Pour résoudre un problème, rien de tel que de le dramatiser. La méthode est connue et son efficacité prouvée mais lorsque le Commissaire européen aux affaires intérieures, Dimitris Avramopoulos, déclare que la crise des réfugiés « met en jeu l’unité de l’Europe » dont « tout le système peut s’effondrer » il ne dramatise malheureusement pas.

Il dit vrai car hier, la énième réunion que les 28 ministres européens de l’Intérieur consacraient à ce dossier a donné à voir que chacun des pays membres n’en faisait plus qu’à sa tête, que les frontières intérieures se fermaient les unes après les autres et qu’à ce rythme, on en serait à une vraie crise sous dix jours, non pas à l’amplification de la crise des réfugiés mais à une crise de l’Union.

Ce délai n'a rien d'approximatif car il est ressort des échanges que si la Turquie n’a pas réduit le flot des réfugiés avant la prochaine réunion des ministres, le 7 mars, l’Espace Schengen et la libre circulation dans l’Union aurontt alors vécu.

Plutôt que d’appliquer les solutions proposées par la Commission, plutôt que de se répartir les réfugiés comme ils s’y étaient pourtant engagés, les pays européens ont autrement dit choisi de compter sur un pays tiers. A entendre leurs dirigeants, ce serait à la Turquie d’agir puisqu’ils lui ont proposé 3 milliards d’euros pour contrôler ses côtes, empêcher les réfugiés syriens d’en partir vers la Grèce et leur offrir des camps décents.

Or le problème est que la Turquie n’est plus loin de replonger dans une guerre civile avec ses Kurdes.

En pleine crise économique et politique, ce pays a bien d’autres chats à fouetter que d’accueillir - trois milliards d’euros ou pas - de nouveaux réfugiés alors qu’il en héberge déjà 2 700 000, près de trois fois plus que toute l’Union.

Alors, oui, les bâtiments de l’Otan qui seront déployés en Mer Egée repousseront des réfugiés vers la Turquie qui devra accepter leur retour.
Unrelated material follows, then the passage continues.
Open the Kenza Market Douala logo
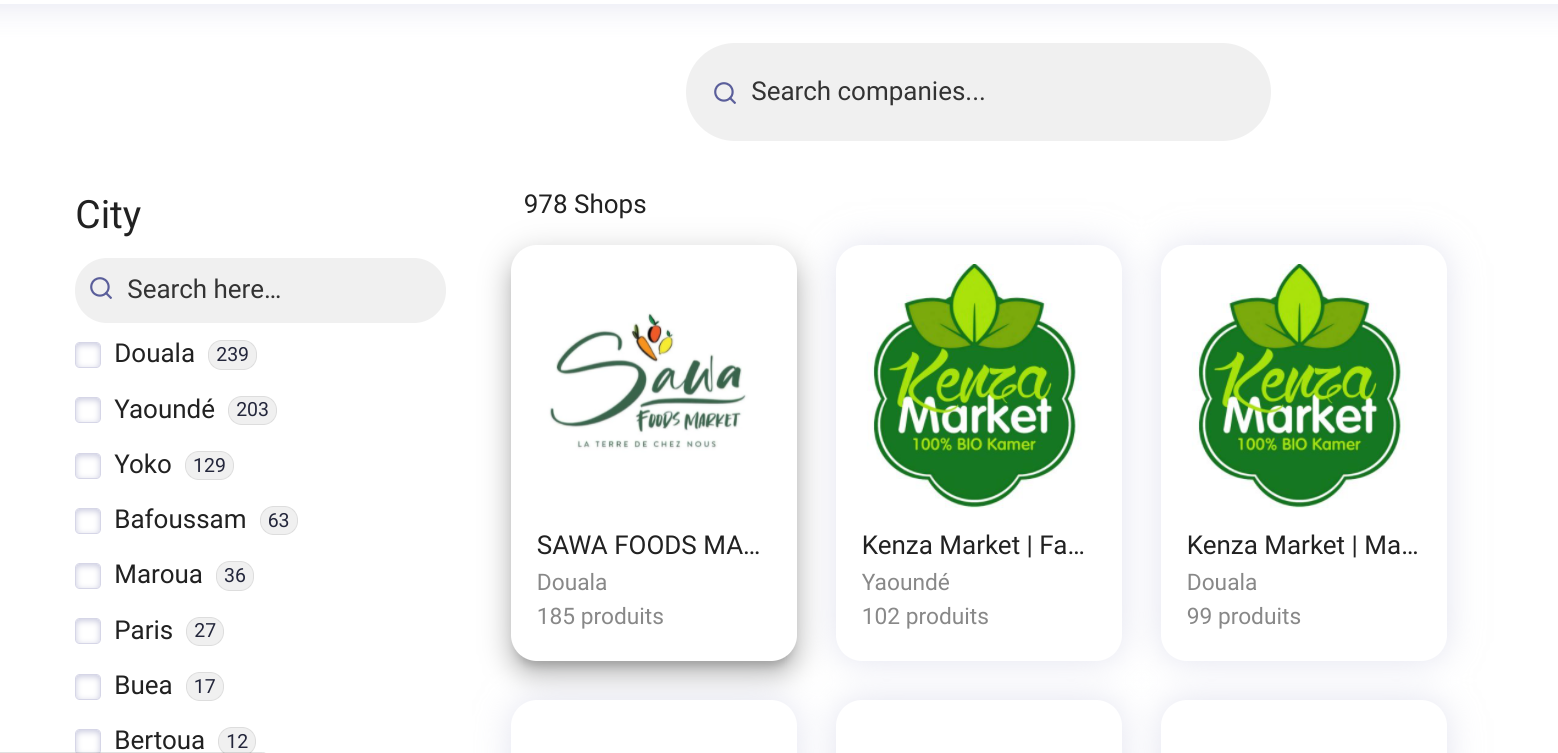(x=1300, y=384)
Alors, oui, la Turquie fera sans doute quelques efforts mais c’est faire l’autruche qu’espérer qu’elle fasse disparaître le problème, et sous dix jours.

Qu’on le veuille ou non, sauf à aller couler leurs radeaux en haute mer, il n’y a pas d’autre solution qu’une équitable répartition des réfugiés. Si les gouvernements européens s’obstinent à la refuser - et il y a tout lieu de le craindre - ce n’est pas seulement qu’ils porteront un très rude coup à leurs économies en mettant fin à la libre circulation des hommes et des marchandises.

C’est aussi que les pays de premier accueil, l’Italie et la Grèce, seront totalement débordés et que, s’il n’y a aucune solidarité européenne sur les réfugiés, il n’y en aura bientôt plus sur rien.

Par une lâcheté à laquelle seule Mme Merkel fait exception, les dirigeants européens mettent l’Union en péril car on voit mal comment une telle débandade ne déboucherait pas sur un Brexit et comment l’addition de ces deux échecs n’en précipiterait pas d’autres.